Ну, скажем, известный нам первый «бунт» Коли Рубцова. По одной версии хозяйка Ульяновская потеряла карточки, а заявила, что их украл Коля Рубцов. По другой – сама Галя Рубцова послала шестилетнего мальчика в магазин «у Екатерины», а он их потерял. Она его сильно отругала. Есть и другие подробности этой истории. Но что делает шестилетний Коля?!. Он убегает из дома! Галина Михайловна приводила, опять-таки, разные данные об этом факте.
 
Например, рассказывала, что Коли не было дома неделю. Она заявила в милицию, пришёл следователь с собакой, и собака нашла мальчика где-то в лесу, «под ёлкой»! Ну да, через семь дней собака найдёт следы в городе, в котором улицы затоптаны тысячами ног… Правда, я не знаю, может быть, есть и такие гениальные собаки!.. 
Тут же появляется легенда о том, что Коля в этом «побеге» сочинил своё первое стихотворение: 

Вспомню, как жили мы 
С мамой родною –
Всегда в веселье и в тепле…

Стихотворение длинное, со многими подробностями из той жизни.

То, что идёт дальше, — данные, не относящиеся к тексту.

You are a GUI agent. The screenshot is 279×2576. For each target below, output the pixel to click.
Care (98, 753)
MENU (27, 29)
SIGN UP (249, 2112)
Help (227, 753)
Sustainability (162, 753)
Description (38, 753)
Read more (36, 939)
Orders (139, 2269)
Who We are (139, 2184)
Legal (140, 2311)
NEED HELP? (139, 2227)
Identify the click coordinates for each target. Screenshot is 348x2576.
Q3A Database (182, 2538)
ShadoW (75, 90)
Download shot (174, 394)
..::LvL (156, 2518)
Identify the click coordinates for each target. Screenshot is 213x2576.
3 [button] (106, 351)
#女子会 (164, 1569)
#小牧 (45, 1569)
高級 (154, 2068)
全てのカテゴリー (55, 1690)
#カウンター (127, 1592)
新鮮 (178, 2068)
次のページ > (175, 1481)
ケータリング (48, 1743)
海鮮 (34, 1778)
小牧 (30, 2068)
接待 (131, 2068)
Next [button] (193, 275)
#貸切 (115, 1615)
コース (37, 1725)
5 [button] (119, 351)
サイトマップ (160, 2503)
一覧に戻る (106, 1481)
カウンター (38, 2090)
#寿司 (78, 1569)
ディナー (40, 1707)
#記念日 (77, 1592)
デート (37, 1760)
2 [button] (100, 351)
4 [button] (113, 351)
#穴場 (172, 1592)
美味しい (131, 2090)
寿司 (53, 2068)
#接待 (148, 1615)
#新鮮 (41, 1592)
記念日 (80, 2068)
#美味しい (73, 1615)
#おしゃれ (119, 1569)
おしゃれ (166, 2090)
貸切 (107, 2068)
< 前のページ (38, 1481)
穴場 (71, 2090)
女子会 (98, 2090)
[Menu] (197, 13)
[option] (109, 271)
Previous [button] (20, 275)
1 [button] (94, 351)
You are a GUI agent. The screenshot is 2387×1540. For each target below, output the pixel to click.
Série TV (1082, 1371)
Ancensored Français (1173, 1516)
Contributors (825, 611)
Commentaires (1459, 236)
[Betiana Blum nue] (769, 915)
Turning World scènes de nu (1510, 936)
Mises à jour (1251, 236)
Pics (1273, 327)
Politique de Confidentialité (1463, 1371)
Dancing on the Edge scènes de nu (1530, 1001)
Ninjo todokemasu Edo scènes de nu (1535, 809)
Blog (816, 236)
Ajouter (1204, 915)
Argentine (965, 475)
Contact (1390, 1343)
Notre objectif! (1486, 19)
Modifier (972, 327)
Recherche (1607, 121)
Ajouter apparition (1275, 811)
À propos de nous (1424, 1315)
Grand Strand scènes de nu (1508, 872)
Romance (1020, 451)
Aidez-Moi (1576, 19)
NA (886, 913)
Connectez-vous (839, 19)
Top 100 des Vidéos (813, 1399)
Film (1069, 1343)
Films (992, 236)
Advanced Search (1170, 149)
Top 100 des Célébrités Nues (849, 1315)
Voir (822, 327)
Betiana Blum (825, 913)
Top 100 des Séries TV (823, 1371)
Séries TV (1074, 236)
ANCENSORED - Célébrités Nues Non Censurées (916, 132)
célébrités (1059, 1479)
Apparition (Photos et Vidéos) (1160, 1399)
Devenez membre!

По словам Галины Рубцовой, она его записала вслед за Колей ещё в 1942 году. И оно – вот ведь чудо из чудес! – каким-то образом сохранилось (оригинала, впрочем, никто не видел). Просто надо знать, что сама-то Галина Михайловна вела очень подвижный образ жизни, много перемещалась по области, потом лишь оказалась в Череповце. Предположить, что сохранился именно этот листок из школьной тетрадки, скажем так, это из области ненаучной фантастики. Мне уже приходилось высказывать обоснованные сомнения в авторстве именно этого стихотворения. Хотя его по-прежнему много цитируют. Ну, что сделать, если кто-то легенды о Николае Рубцове ценит выше, чем правду жизни.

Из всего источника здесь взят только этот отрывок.